450 words / 3 minute reading time
- The ongoing Coronavirus epidemic (2019-nCov) has slowed sugar demand, limited transport, shut down factories and caused offline catering to significantly reduce.
- The 19/20 cane crush has also been poor and sugar production may be lower than expected.
- Pay attention to the Coronavirus’ developments as the production and sales data for January will be released soon.
Market News Update
Sugar Prices
- Some sugar groups have stopped quoting prices because factories have not resumed operations.
- Nanhua Group’s quotation has gone down to 5780-5870 yuan/mt. The physical premium is in the range of 26-116 yuan/mt.
- ZCE futures price quickly rebounded to 5754 yuan/mt after falling 200 points on February 3rd due to the impact of the coronavirus.
Lower 19/20 Sugar Production
- Current 19/20 sugar production forecast is 10.2mmt, 300kmt lower than CSA’s (China Sugar Association) forecast.
- This is mainly due to the dry weather in 2019, leading to a poor cane performance.
- Guangxi’s sucrose yields by December was much higher than last season’s, which partly offset the lower cane production.

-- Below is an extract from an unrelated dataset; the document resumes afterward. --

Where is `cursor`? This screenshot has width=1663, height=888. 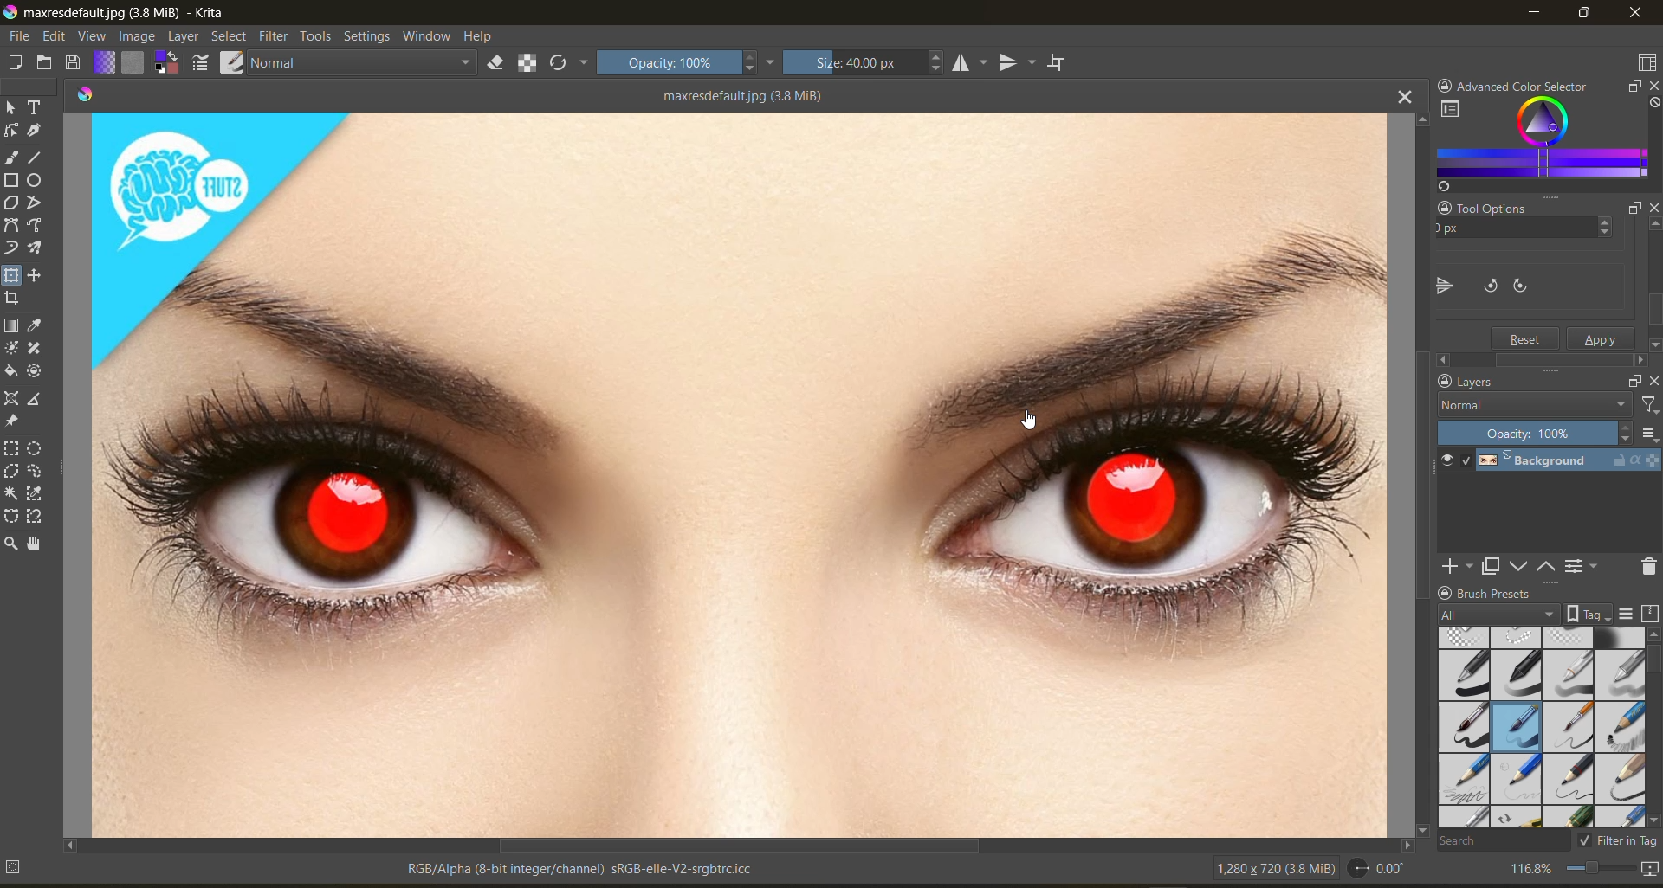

- However, crushing pace could be affected by the epidemic which may lead to a lower sucrose yields and therefore a lower sugar production.
2020 Import Licences Could Be Delayed
- In December, China imported 142k tonnes of raws and 72.9kmt whites and they exported 21.7k tonnes of white sugar.
- In 2019, 3.7m tonnes of sugar were imported, including 300k tonnes of Pakistani whites; this is a year-on-year increase of 32% (total exports were 185k tonnes).
- We think there is over 800k tonnes of bondedsugar pending 2020 import licences; but this year’s quota and AIL issuance could delay due to coronavirus epidemic impact.